INSTRUCTIONS TO FOLLOW: Below this line is the material. Write out only its lines from the one containing "You are a computer-use" through the one containing "Instruction: Choose the Částka discount type", both kept, exactly.

PROVIDED RECORDS:
------------------------------------------------------------------------
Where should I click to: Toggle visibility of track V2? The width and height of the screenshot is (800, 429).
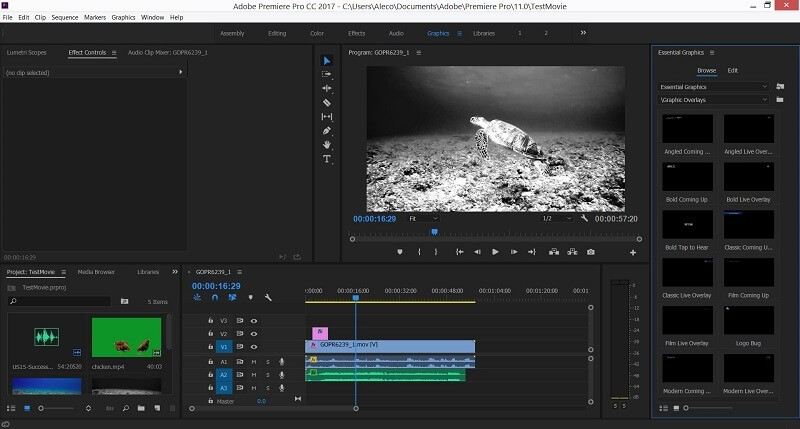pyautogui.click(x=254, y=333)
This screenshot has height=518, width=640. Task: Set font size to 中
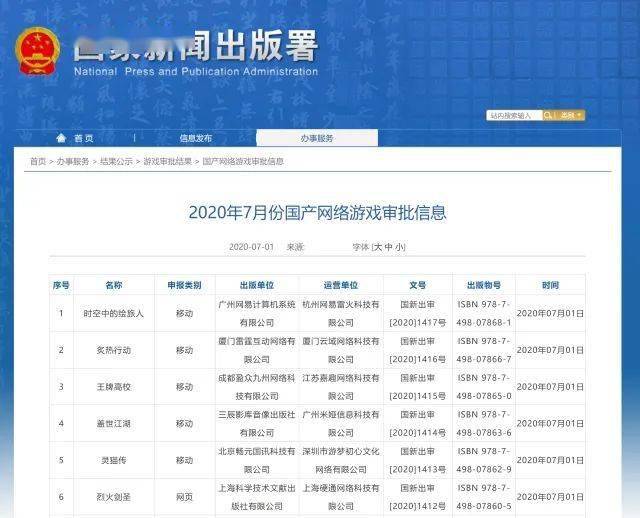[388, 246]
------------------------------------------------------------------------
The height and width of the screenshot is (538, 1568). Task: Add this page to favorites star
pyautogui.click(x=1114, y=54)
------------------------------------------------------------------------
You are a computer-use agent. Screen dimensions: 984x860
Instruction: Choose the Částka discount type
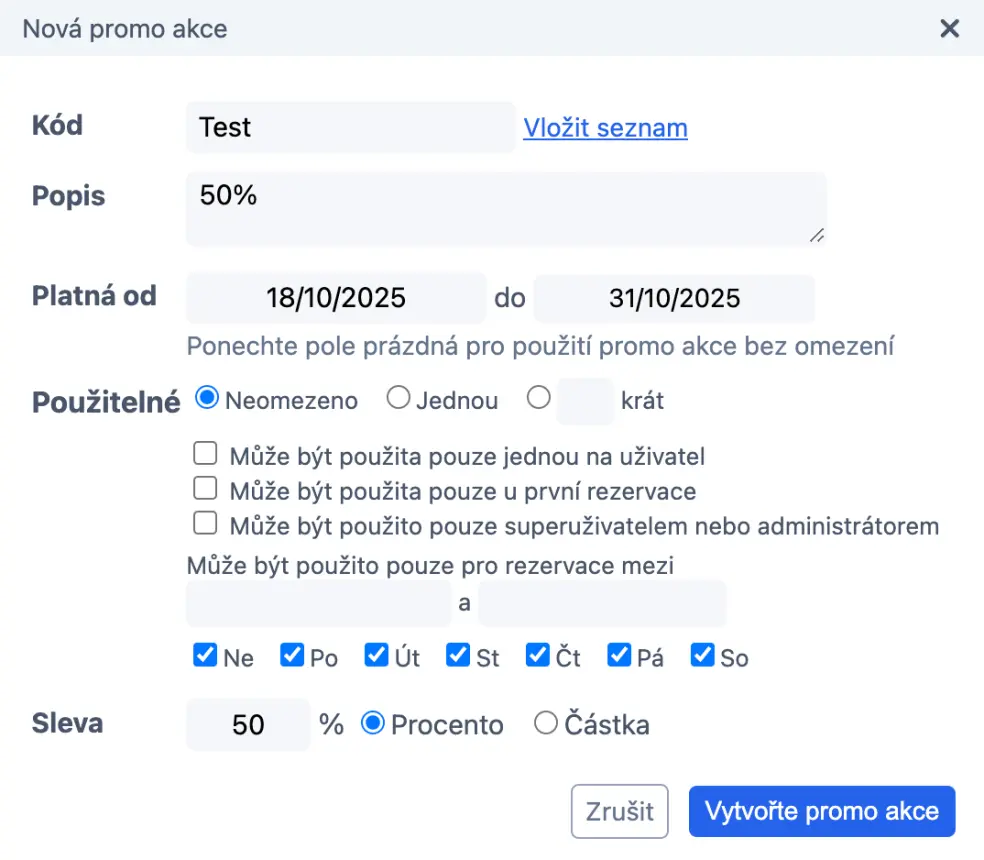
------------------------------------------------------------------------
PROBLEM SOLUTION:
You are a computer-use agent. Screen dimensions: 984x860
Instruction: Choose the Částka discount type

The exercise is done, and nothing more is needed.